One of the fillings is chestnut cream, which can be bought in cans, or just as easily made at home: 1 cup of sugar and 1/2 cup of water make a syrup that is cooked a few minutes, and is then blended into 1 can of chestnut purée (1 lb), preferably mechanically in a food processor. This is then cooked a few minutes, and a tbsp of vanilla extract is added at the very end. Chestnut cream (aka chestnut spread) is essentially a preserve that can be used just like any other.

The other filling was raspberry. (It could have been whipped cream, or many other things.) I used 2 bags of frozen raspberries (much cheaper than fresh ones) that I thawed and crushed by hand in the bags. The seeds were strained out, and 1 cup of superfine sugar and 1/2 envelop of freezing powder was blended in at about 100 F. The freezing powder is a kind of pectin that does not require boiling, but sets at near-freezing temperature, so that one can gelify fresh berry juice without cooking, which would be deleterious to the taste. I use a brand made in Sweden, where fresh berries are of course much more common than in New York, but I think that a similar product does exist in the US.

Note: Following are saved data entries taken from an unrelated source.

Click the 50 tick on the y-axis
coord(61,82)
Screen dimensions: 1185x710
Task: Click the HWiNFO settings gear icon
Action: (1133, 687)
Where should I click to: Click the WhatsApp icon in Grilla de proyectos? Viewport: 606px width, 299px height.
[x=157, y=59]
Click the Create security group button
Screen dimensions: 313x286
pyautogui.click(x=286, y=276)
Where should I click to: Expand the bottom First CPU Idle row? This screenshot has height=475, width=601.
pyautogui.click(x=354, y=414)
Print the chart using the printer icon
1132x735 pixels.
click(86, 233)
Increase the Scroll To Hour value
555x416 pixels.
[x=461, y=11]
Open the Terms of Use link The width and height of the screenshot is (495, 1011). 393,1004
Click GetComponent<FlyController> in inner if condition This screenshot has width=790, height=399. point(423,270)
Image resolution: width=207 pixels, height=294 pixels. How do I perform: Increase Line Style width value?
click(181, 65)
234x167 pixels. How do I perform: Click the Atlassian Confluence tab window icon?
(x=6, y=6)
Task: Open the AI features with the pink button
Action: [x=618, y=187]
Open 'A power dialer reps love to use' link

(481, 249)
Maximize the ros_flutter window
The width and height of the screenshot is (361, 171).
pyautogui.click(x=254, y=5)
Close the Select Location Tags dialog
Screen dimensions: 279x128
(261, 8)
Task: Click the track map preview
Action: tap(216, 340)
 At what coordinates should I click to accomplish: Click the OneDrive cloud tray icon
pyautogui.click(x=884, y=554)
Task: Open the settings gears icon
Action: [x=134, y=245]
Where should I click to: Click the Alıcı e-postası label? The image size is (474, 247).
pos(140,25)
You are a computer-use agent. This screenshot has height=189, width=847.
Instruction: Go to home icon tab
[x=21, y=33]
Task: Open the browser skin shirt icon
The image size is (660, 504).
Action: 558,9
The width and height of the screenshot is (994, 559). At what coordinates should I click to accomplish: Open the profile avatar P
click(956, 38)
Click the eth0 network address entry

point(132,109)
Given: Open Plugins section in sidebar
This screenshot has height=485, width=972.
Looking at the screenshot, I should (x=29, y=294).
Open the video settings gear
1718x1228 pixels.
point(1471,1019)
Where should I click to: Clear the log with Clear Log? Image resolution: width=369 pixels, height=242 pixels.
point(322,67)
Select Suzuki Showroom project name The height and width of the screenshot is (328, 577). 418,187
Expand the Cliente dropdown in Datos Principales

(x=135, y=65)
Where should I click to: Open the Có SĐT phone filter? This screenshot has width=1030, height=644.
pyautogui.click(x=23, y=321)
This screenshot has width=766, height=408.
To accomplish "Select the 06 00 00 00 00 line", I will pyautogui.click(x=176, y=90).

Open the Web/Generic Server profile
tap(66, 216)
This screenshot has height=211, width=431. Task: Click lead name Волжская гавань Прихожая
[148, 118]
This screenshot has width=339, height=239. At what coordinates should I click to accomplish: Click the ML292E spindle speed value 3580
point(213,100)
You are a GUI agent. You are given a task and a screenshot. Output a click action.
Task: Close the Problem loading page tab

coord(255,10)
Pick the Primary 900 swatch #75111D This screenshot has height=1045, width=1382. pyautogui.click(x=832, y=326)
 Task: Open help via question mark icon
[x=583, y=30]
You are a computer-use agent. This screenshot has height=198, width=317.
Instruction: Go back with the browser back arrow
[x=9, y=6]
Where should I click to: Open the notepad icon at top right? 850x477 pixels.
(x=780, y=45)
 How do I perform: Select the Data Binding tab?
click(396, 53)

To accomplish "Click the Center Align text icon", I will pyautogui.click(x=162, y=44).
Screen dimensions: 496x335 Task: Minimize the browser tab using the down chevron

The icing was a chocolate ganache. For 1/2 lb of bittersweet chocolate, melted at room temperature (overnight on top of the fridge is ideal for that), one needs one stick of sweet butter (similarly at room temperature), 3 egg yolks, and 3 tbsp of rum. These are blended in, in that order, and left to cool slightly, for instance in front of an air conditioner.

To assemble the cake, place the first meringue circle on a platter, and layer it with the chestnut. Place the second circle on top, and cover it with the raspberry mixture, which should be preserve-thick. Finish with the third circle, and cover sides and top with the chocolate mixture. Press toasted almond or hazelnut pieces to the sides and top, and refrigerate before serving.

Accompany with a classy Belgian Trappist ales such as Corsendonk pale ale or Chimay Cinq Cents, or one of those concentrated white German wines from very late harvests (spätausläse?).

There are many possible variations on this theme, but frankly it is an absolute pain to try them in the summer, because the meringue sucks up humidity from the air as fast as one can dry it. It is definitely best in dry weather.